Study Type: Interventional
Study Design: Allocation: Randomized
Endpoint Classification: Safety/Efficacy Study
Intervention Model: Parallel Assignment
Masking: Open Label
Primary Purpose: Treatment
Official Title: Phase II Study of Chemotherapy With Gemcitabine in Prolonged Infusion or With Schedules With Cisplatin in Non-small Cell Lung Cancer Elderly Patients

Resource links provided by NLM:

Further study details as provided by National Cancer Institute, Naples:

Primary Outcome Measures:
  • Activity and toxicity of monochemotherapy with gemcitabine as prolonged infusion
  • Toxicity and activity of 2 standard polychemotherapy cisplatin based treatments (cisplatin and vinorelbine , and cisplatin and gemcitabine

Secondary Outcome Measures:
  • patient quality of life
  • the prognostic significance of the ADL and IADL scales for time to progression and survival
  • exploratory predictive clinical variables for chemotherapy related toxicity
  • exploratory predictive clinical variables for response to chemotherapy

Enrollment: 159
Study Start Date: June 2002
Study Completion Date: April 2007
Primary Completion Date: December 2006 (Final data collection date for primary outcome measure)
Detailed Description:

The study design includes three parallel phase II studies, all with the same rules for patient selection and outcome assessment. In the two studies of cisplatin-based doublets, a dose-finding phase is planned, with subsequent cohorts of 6 patients treated with increasing doses of cisplatin (50-60-70 mg/m²). Following this phase, patients will be assigned to the three studies through a randomization procedure, to reduce selection biases.

Arm A: gemcitabine:

Gemcitabine 1200 mg/m2 intravenously in 2 hours (10 mg/m²/minute) on days 1 & 8 of each cycle, every 21 days, for a maximum of 6 cycles.

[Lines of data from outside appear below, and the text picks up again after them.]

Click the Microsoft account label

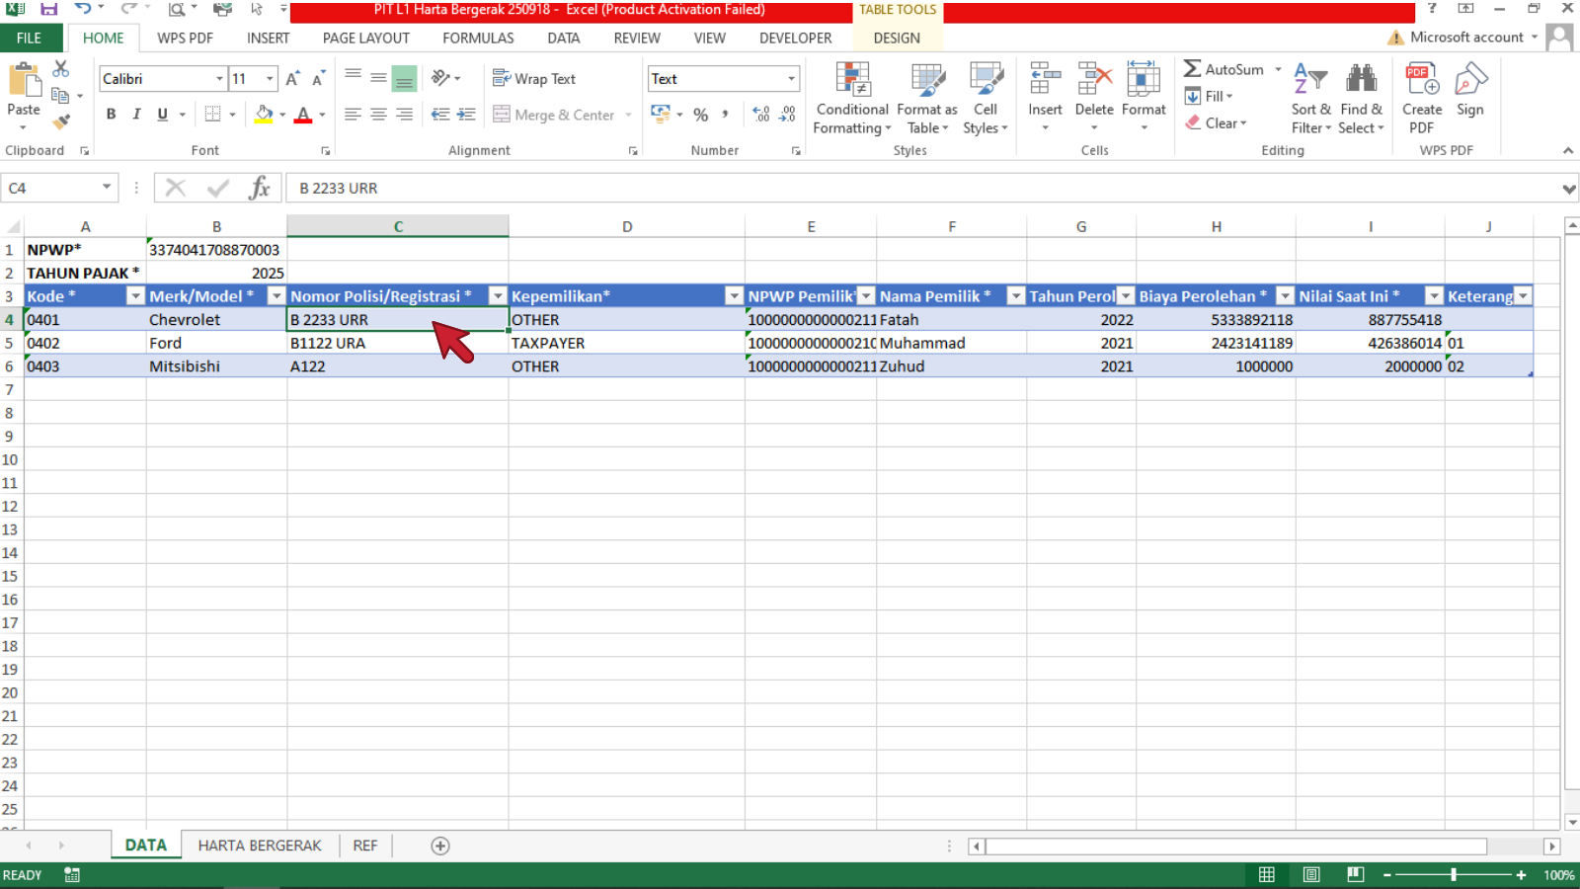point(1465,38)
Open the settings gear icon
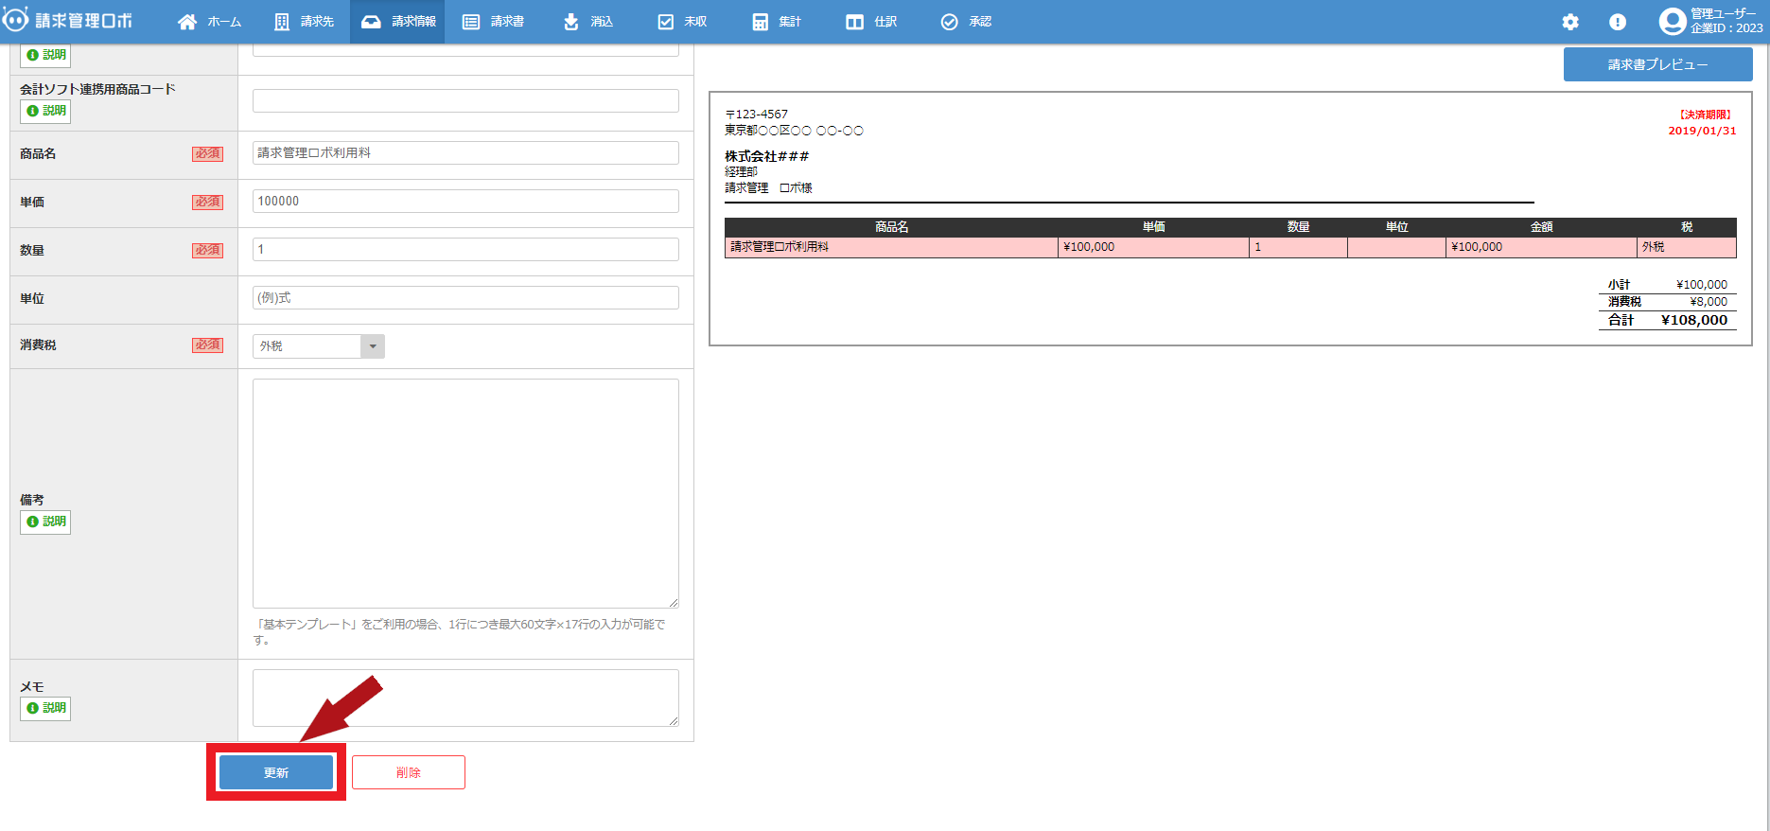Image resolution: width=1770 pixels, height=831 pixels. [x=1570, y=22]
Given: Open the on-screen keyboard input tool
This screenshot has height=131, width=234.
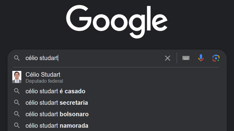Looking at the screenshot, I should pos(186,58).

Arm B: cisplatin + vinorelbine:

Vinorelbine 25 mg/m² on days 1 & 8, followed by Cisplatin (50 or 60 or 70 mg/m²) on day 1 of each cycle, every 21 days, for a maximum of 6 cycles.

Arm C: cisplatin + gemcitabine:

Gemcitabine 1000 mg/m2,, on days 1 & 8, followed by Cisplatin (50 or 60 or 70 mg/m²) on day 1 of each cycle, every 21 days, for a maximum of 6 cycles.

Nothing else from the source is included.